Muzzleloader or cartridge: where the line falls
The Sharps raises an obvious question: if it burns black powder, why is it not a muzzleloader? A muzzleloader is charged from the front of the barrel, with loose powder poured down the bore and a projectile rammed down on top of it; the Kentucky and Hawken rifles are both muzzleloaders. A black-powder cartridge rifle, or BPCR, loads a complete cartridge from the breech, as the Sharps does. Both are black-powder rifles; only the muzzleloaders are loaded the old way.
| Rifle | Era of use | Loading | Ignition | Typical caliber | Built for |
|---|---|---|---|---|---|
| Kentucky long rifle | 1700s–mid 1800s | Muzzle | Flint, later percussion | .32–.45 | Eastern woodland game |
| Hawken plains rifle | c. 1825–1860s | Muzzle | Flint, then percussion (after c. 1835) | .50–.54 (up to ~.68) | Plains & mountain big game |
| Sharps | 1850s–1880s | Breech (cartridge) | Percussion cap, then cartridge primer | .45–.50 class | Buffalo hunting, long-range target |
That distinction also explains the two kinds of projectile in use. The traditional muzzleloader load is the patched round ball: a spherical lead ball wrapped in a greased cloth patch that grips the rifling and seals the bore. The elongated conical bullet came later. The famous MiniƩ ball, developed around 1847 to 1849, came into its own in the Crimean and American Civil Wars, which places it in the closing decades of the muzzleloading era rather than its frontier prime.
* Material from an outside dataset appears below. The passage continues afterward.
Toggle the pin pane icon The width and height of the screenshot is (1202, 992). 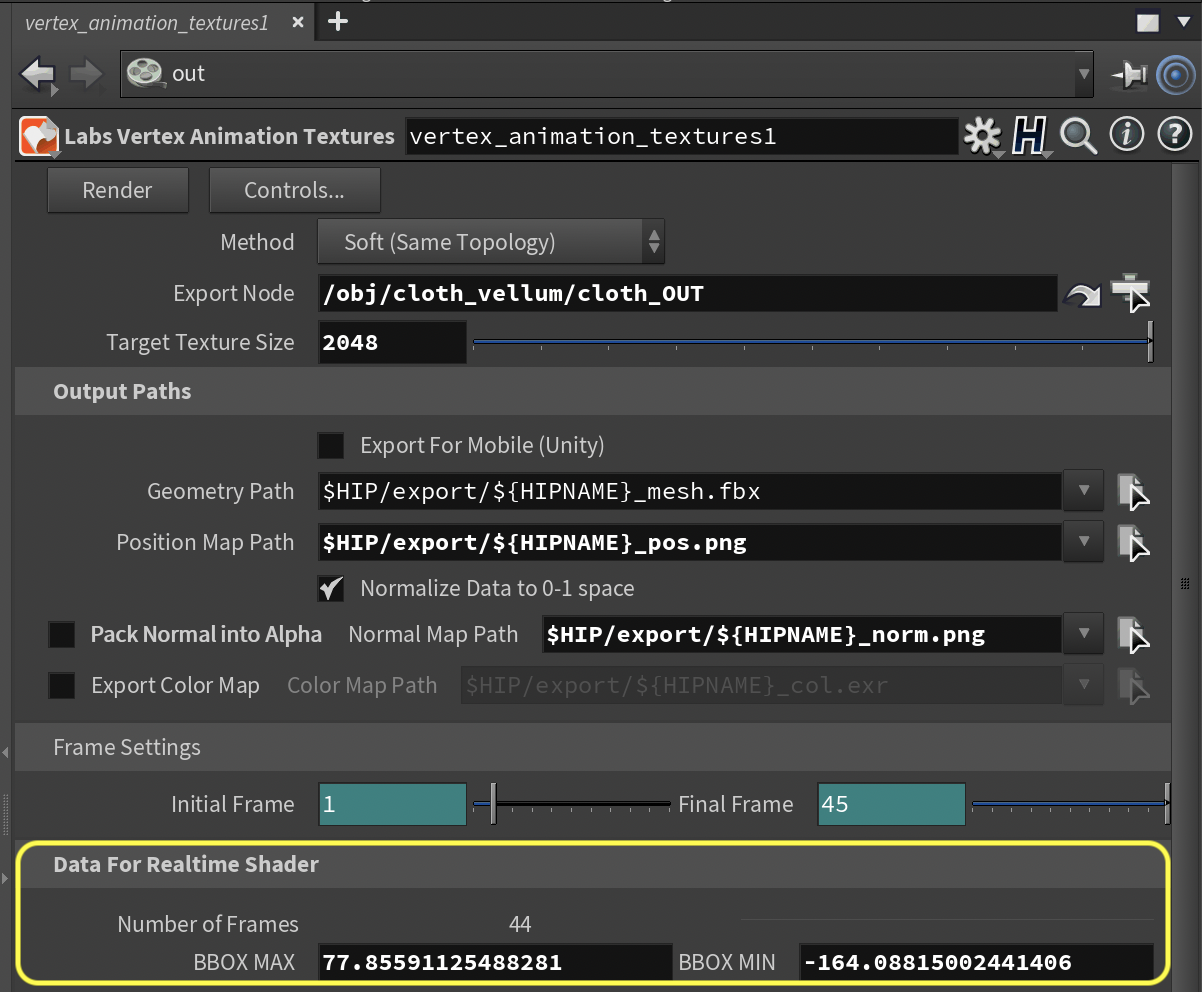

Black powder, by the grade
Whichever rifle burns it, black powder is graded by grain size, and the grades carry through every type on this page. They run from coarse to fine: Fg, FFg, FFFg, and FFFFg. The coarser grades suit the larger bores: Fg for the biggest rifles and shotguns, FFg for medium and small bore, while the finer FFFg serves small-bore rifles and pistols and the very fine FFFFg is reserved for priming the pan of a flintlock. A black-powder rifle takes the grade matched to its bore, and the principle holds whether the rifle is a colonial long rifle or a plains Hawken.
Common questions
What is a black-powder rifle?
A black-powder rifle is any rifle that uses black powder as its propellant rather than modern smokeless powder. The term spans two types: muzzleloaders, which are loaded from the front of the barrel one shot at a time, and black-powder cartridge rifles, which load a self-contained metallic cartridge from the breech but still burn black powder. The Kentucky long rifle and the Hawken are muzzleloaders; the Sharps is a black-powder cartridge rifle.
What is the difference between a muzzleloader and a black-powder cartridge rifle?
A muzzleloader is charged from the front of the barrel: loose powder is poured down the bore, then a projectile is rammed down on top of it, one shot at a time. A black-powder cartridge rifle loads a complete, self-contained cartridge from the breech, at the rear of the barrel, and is far faster to reload. Both burn black powder, which is why both count as black-powder rifles. The Kentucky and Hawken rifles are muzzleloaders; the Sharps is a black-powder cartridge rifle.
Were Kentucky rifles flintlock or percussion?
Both, depending on the era. The early Kentucky long rifles, including most surviving examples from the Revolutionary period, were flintlocks. As percussion ignition spread through the first half of the nineteenth century, later long rifles were built as percussion caplocks or converted from flintlock, with percussion becoming predominant after about 1850.